DETAILED DESCRIPTION OF THE INVENTION
Embodiment 1
[0060] Hereinafter, Embodiment 1 of the present invention will be
described based on accompanying drawings.
[0061] FIGS. 1 and 2 show the structure of a magnetic connector
according to Embodiment 1. The magnetic connector is for use in
establishing the connection of a connection object C1 composed of a
flexible printed circuit (FPC) and includes a connector body 11 of
flat plate shape having a surface on which a plurality of
connection terminals 12 are arranged and fixed in two lines.
[0062] Positioning parts 13 each composed of a projection and used
for positioning the connection object C1 are formed on the surface
of the connector body 11 separately at opposite end portions in the
arrangement direction of the connection terminals 12.
[0063] The connection object C1 includes a base member 14 having a
sheet-like shape and flexibility. The base member 14 is made of,
for instance, polyimide. A plurality of contact patterns 16 are
arranged in two lines on the bottom surface of the base member 14
along a connection end 15 of the connection object C1. The
connection terminals 12 fixed on the surface of the connector body
11 are arranged to correspond to the contact patterns 16 of the
connection object C1 on a one-to-one basis.

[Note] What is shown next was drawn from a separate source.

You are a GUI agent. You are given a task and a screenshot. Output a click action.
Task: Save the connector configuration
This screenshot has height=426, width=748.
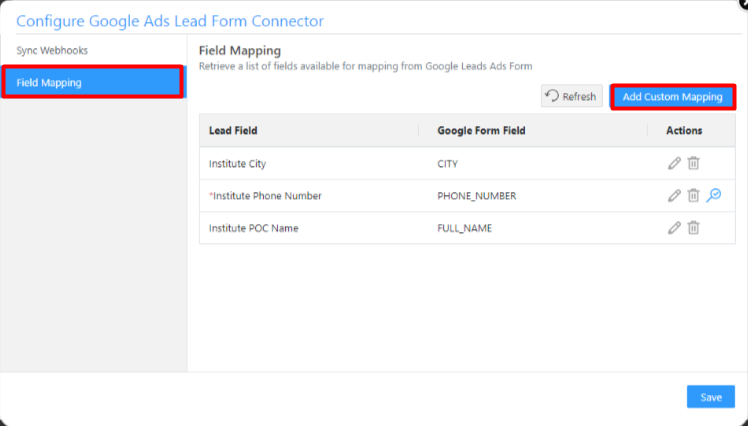pyautogui.click(x=710, y=397)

[0064] A plurality of attracted members 17 formed of magnetic
substance (ferromagnetic substance) are fixed on the top surface of
the base member 14 so as to correspond to the contact patterns 16
on a one-to-one basis and to be located immediately above the
corresponding contact patterns 16 on the opposite side of the base
member 14 from the contact patterns 16. Since the connection
terminals 12 correspond to the contact patterns 16 on a one-to-one
basis and the absorbent members 17 correspond to the contact
patterns 16 on a one-to-one basis, the connection terminals 12 also
correspond to the attracted members 17 on a one-to-one basis
accordingly.
[0065] The attracted members 17 each composed of, for example, a
piece of metal such as iron and nickel are able to be joined to the
base member 14 by thermocompression (i.e., the attracted members 17
are applied with pressure and pressed closely against the base
member 14 under heat) or be adhered to the base member 14 with an
adhesive.
[0066] Positioning notches 14a of U-shape are separately formed at
edges of the base member 14 at opposite end portions in the
arrangement direction of the contact patterns 16. The positioning
notches 14a have a size corresponding to the positioning parts 13
formed on the surface of the connector body 11.

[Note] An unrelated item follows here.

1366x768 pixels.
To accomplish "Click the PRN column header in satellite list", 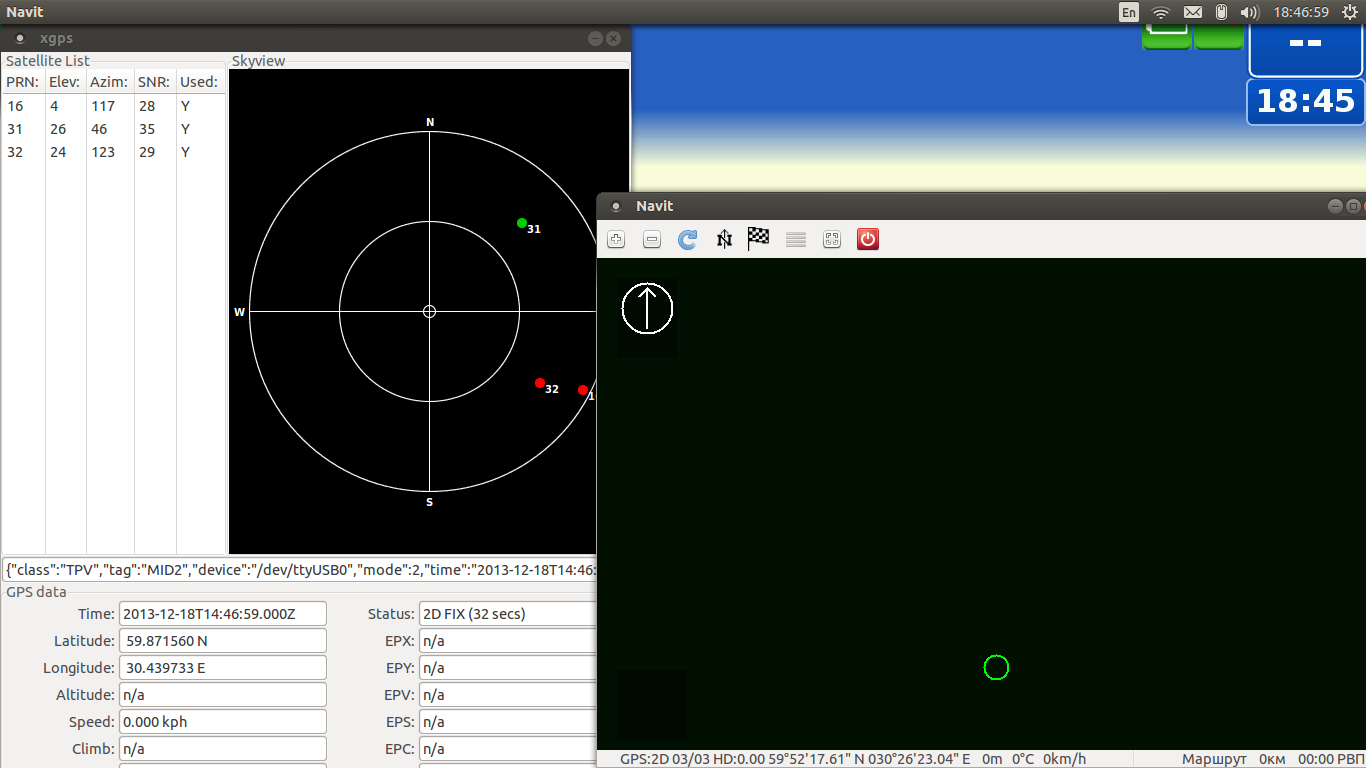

[0067] As shown in FIG. 3, the connector body 11 is composed of a
magnet 11a of flat plate shape and an insulation sheet 11b stuck to
a surface of the magnet 11a. The connection terminals 12 are fixed
on the insulation sheet 11b. A polyimide sheet is applicable as the
insulation sheet 11b, for example. When the magnet 11a is
non-conductive, the connection terminals 12 may be fixed directly
on the magnet 11a without the insulation sheet 11b.
[0068] Contact portions 12a are formed to project from surfaces of
the connection terminals 12.
[0069] The positioning parts 13 at the ends of the connector body
11 are each composed of a projection obtained by bending a part of
a metal member 13a fixed on the surface of the connector body
11.
[0070] Next, fitting operation of the magnet connector according to
Embodiment 1 is described below. As shown in FIGS. 4 and 5, the
connection object C1 can be fitted to the connector body 11 simply
by positioning the connection object C1 over the connector body 11
as engaging a pair of the positioning notches 14a formed at the
base member 14 of the connection object C1 with the corresponding
positioning parts 13 of the connector body 11.
[0071] Insertion of the positioning parts 13 of the connector body
11 into the positioning notches 14a of the connection object C1
enables the connection object C1 to be properly positioned with
respect to the connector body 11 so that the contact patterns 16
formed on the bottom surface of the base member 14 of the
connection object C1 are respectively positioned on surfaces of the
contact portions 12a of the corresponding connection terminals 12
of the connector body 11 as shown in FIG. 6. Since the attracted
members 17 are fixed on the top surface of the base member 14 of
the connection object C1 to be located immediately above the
contact patterns 16, in the foregoing state, the contact portions
12a of the connection terminals 12, the corresponding contact
patterns 16 and the corresponding attracted members 17 vertically
overlap each other via the base member 14.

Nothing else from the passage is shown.